In a presentation at the 2015 AHA Fall Conference, Kim Newline, RN spoke on how healthcare providers, with various strengths, in and out of a hospital can help prevent unnecessary readmissions.

“A team of healthcare providers in and out of the hospital with varied strengths and experiences can be the difference between multiple readmissions and time in the hospital or a higher quality of life in the community for many patients [with heart failure],” said Kim Newlin, RN, a cardiovascular clinical nurse specialist/nurse practitioner for Sutter Roseville Medical Center, Roseville, California.

In her presentation at the American Heart Association (AHA) meeting entitled “Ideal Team Approach in Management of Chronic Heart Failure: It Takes a Village!”,  Newlin focused on the goal of reducing hospital readmissions in advocating team-based care for patients with heart failure.

Along with helping to ensure care coordination among providers and stimulating the development of integrated care systems, she said that focusing on readmissions is a precursor to bundled payments and shared risk models of reimbursement, and emphasized the importance of reducing readmissions given the high cost of hospitals.

Related:Preventing hospital readmissions

Regarding financial penalties that Medicare places on hospitals whose risk adjusted 30-day readmission rate for heart failure is higher than the national average, Newlin said that the importance of transitional team-based care is recognized by Medicare, which offers a higher reimbursement for transitional care offered by team members in the office (i.e., CPT codes 99495 and 99496).

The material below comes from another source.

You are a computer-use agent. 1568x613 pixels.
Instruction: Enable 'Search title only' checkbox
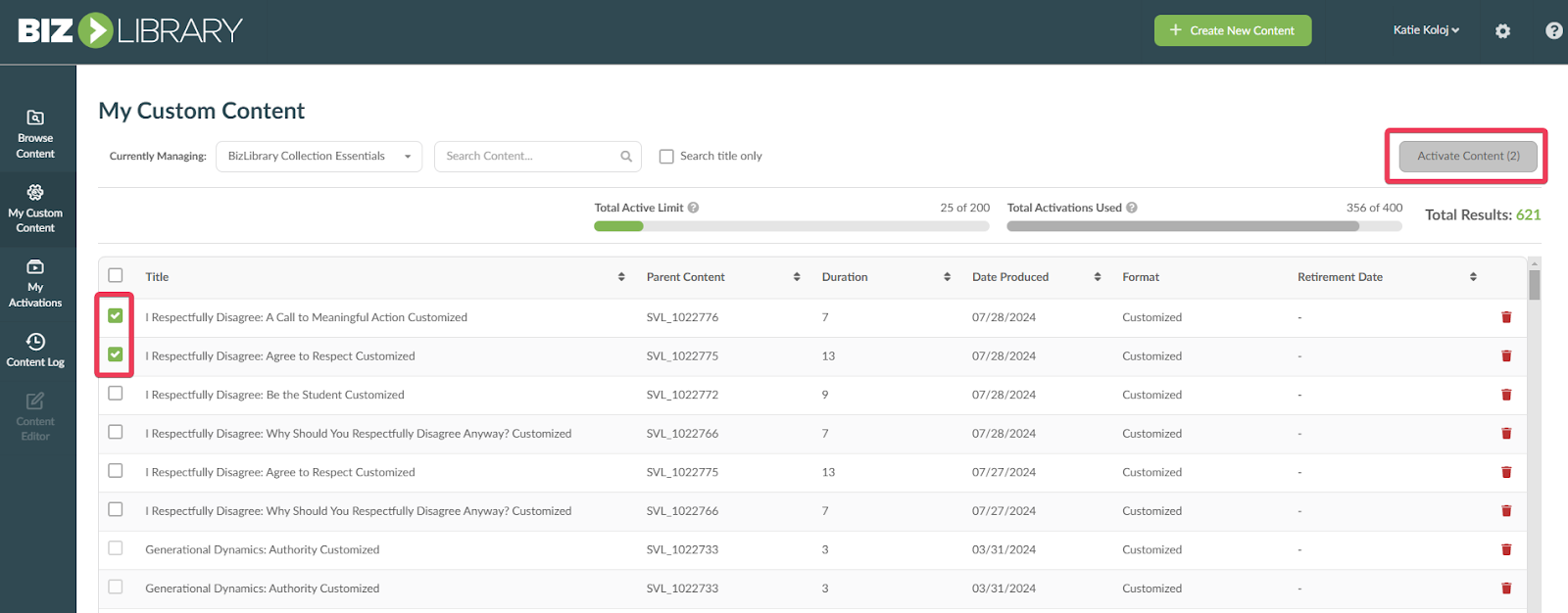[x=666, y=157]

The team members that can comprise such transitional care include a nurse, social worker, and/or a pharmacist.

Based on the needs of the patient, potential members of a hospital-based multidisciplinary team may include nurses, physicians, physical therapists, pharmacists, respiratory therapists, social workers and case managers, palliative care and hospice, care transition coordinators and navigators, as well as skilled nursing liaisons.

Outpatient-based teams could include home health and hospice, as well as skilled nursing facilities that provide access to telemonitoring, allied health professionals, (physical therapists, nutritionists, and social workers), and advanced care planning among other services.

Citing components of discharge recommended by the Heart Failure Society of America, Newlin highlighted the importance of vigilant follow-up to optimize medical therapy, increase access to providers, detect early signs and symptoms of fluid overload, and assist with social and financial concerns.

“It is essential that patients are given an appointment within seven days after a hospitalization when the risk for adverse events is higher due to changes in medications, deconditioning during the stay, need for follow-up tests, and increased anxiety all increase the possibility that the patient will go back to the hospital, “she said.

For patients with advanced heart failure, she stressed the need for primary care physicians to find a heart failure team or clinical led by a cardiologist or nurse practitioner to provide consultation on potential therapies such as transplants and ventricular assist devices.